29/07/2013 10:14
EU's Ashton on mediation mission to Egypt
The European Union's foreign policy chief was scheduled to hold crisis talks in Cairo on Monday after the weekend killing of at least 72 supporters of Egypt's deposed Islamist president plunged the pivotal Arab country deeper into turmoil, Reuters reported.
Underscoring the risk of more bloodshed, several thousand supporters of ousted President Mohamed Mursi's Muslim Brotherhood threatened to march on the military's intelligence headquarters in defiance of a warning from the army to stay away.
They turned back early Monday, having left the site of a Brotherhood vigil in northern Cairo chanting, "Our blood and souls we sacrifice for Mursi."
The dawn killings on Saturday, following a day of rival mass rallies, deepened the turmoil plaguing the country since the army shunted Egypt's first freely elected president from power on July 3.

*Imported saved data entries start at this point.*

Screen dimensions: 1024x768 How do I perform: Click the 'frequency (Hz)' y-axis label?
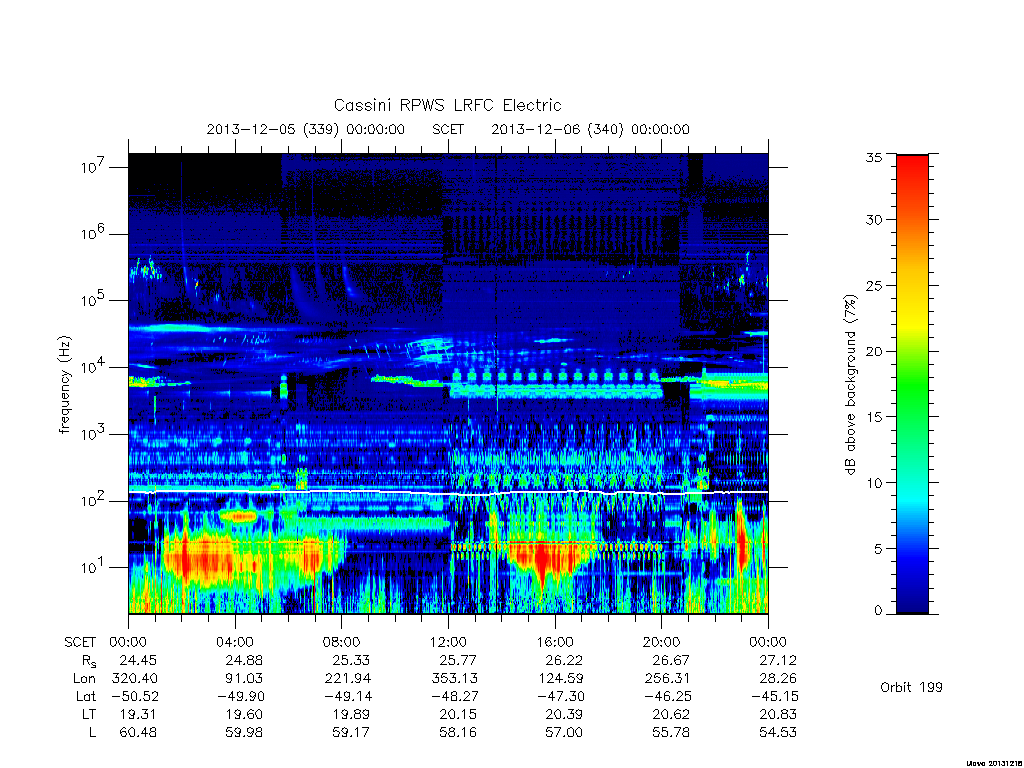point(64,385)
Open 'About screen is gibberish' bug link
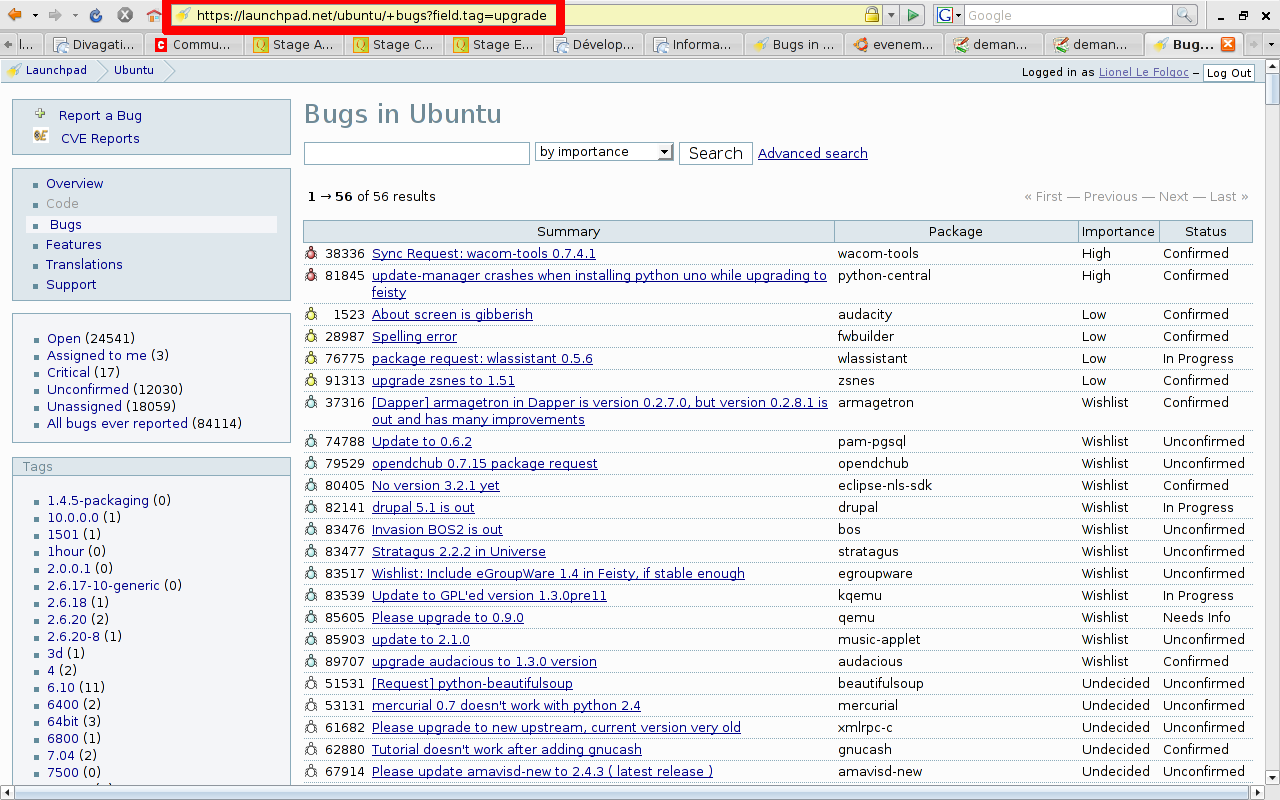Image resolution: width=1280 pixels, height=800 pixels. (452, 315)
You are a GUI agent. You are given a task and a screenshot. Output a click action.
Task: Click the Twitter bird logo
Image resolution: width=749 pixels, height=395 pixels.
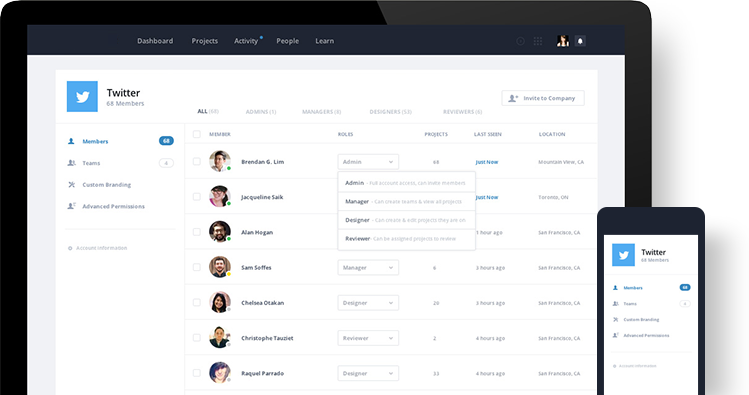82,96
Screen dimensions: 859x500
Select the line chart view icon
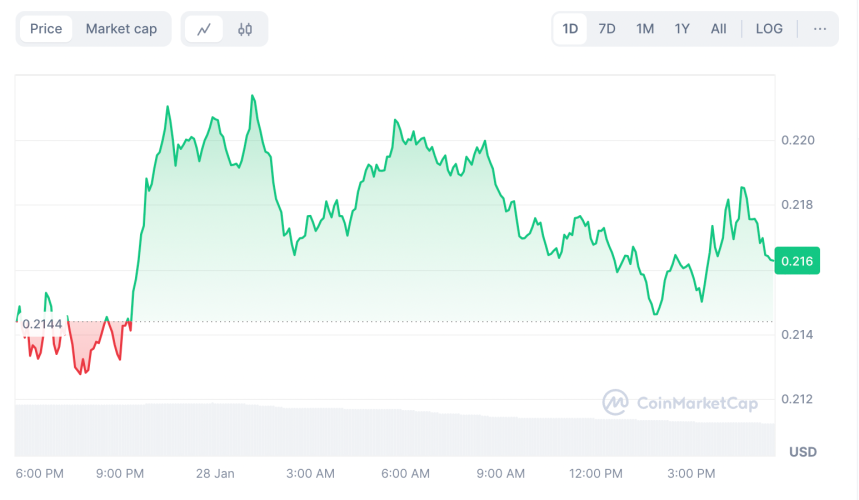204,29
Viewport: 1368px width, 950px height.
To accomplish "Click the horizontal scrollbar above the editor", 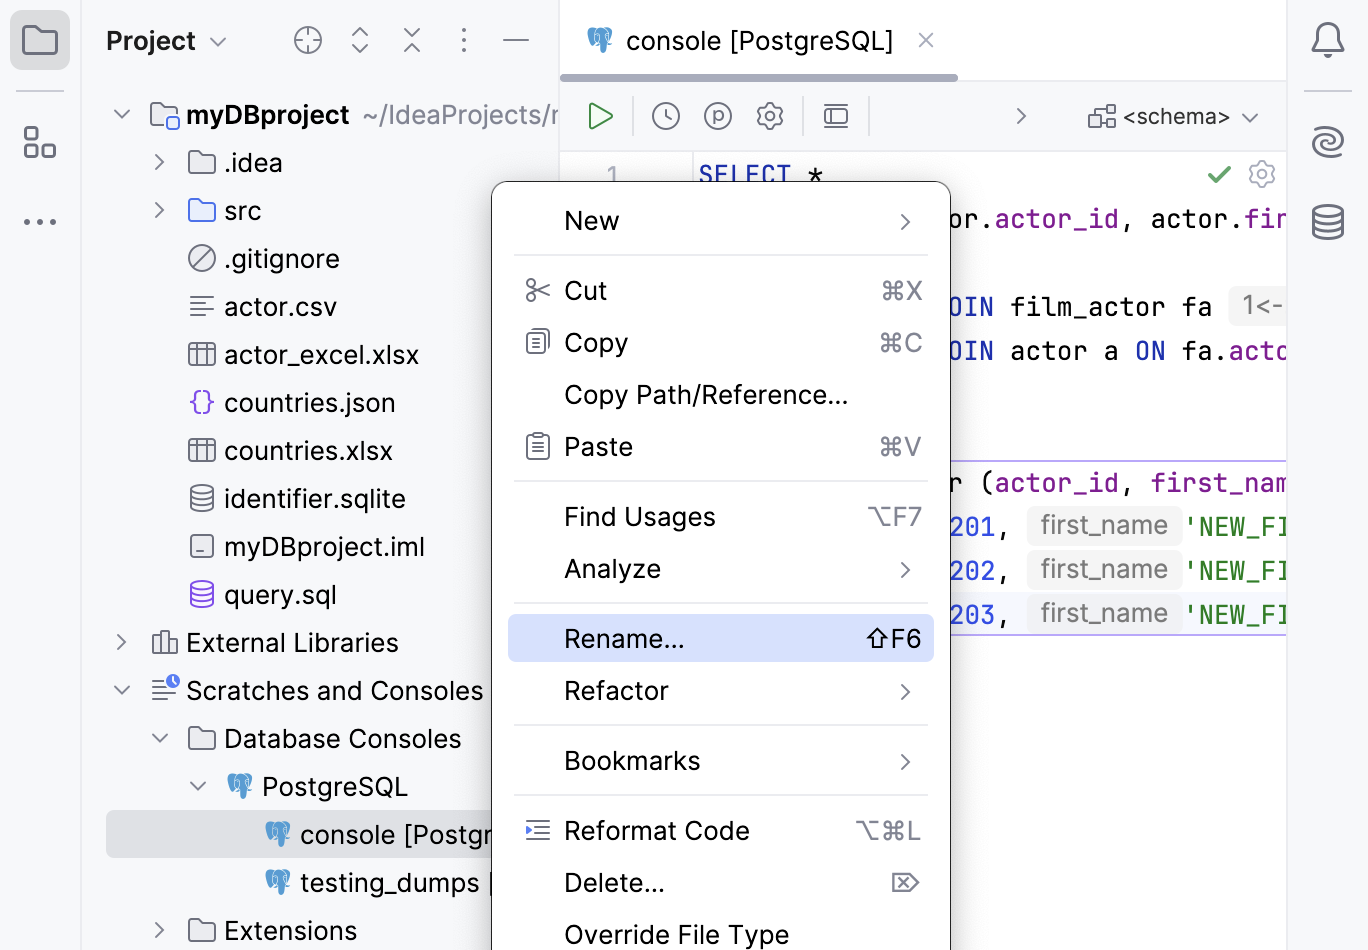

The West is increasingly concerned about the risk of broader conflict in the Arab world's most populous country, a bridge between the Middle East and Africa and recipient of more than $1 billion in military aid from the United States.
Catherine Ashton, the EU's foreign policy chief, was scheduled to meet General Abdel Fattah al-Sisi, the head of the Egyptian armed forces who led the overthrow of Mursi, the country's interim president, Adli Mansour, and officials of the Freedom and Justice Party, the Brotherhood's political wing.
Ashton, in a statement, said she would press for a "fully inclusive transition process, taking in all political groups, including the Muslim Brotherhood."
Thousands of Brotherhood supporters have been staging a weeks-long vigil outside the Rabaa al-Adawiya mosque in northern Cairo to demand Mursi's reinstatement, defying threats by Egypt's army-installed authorities to disperse them.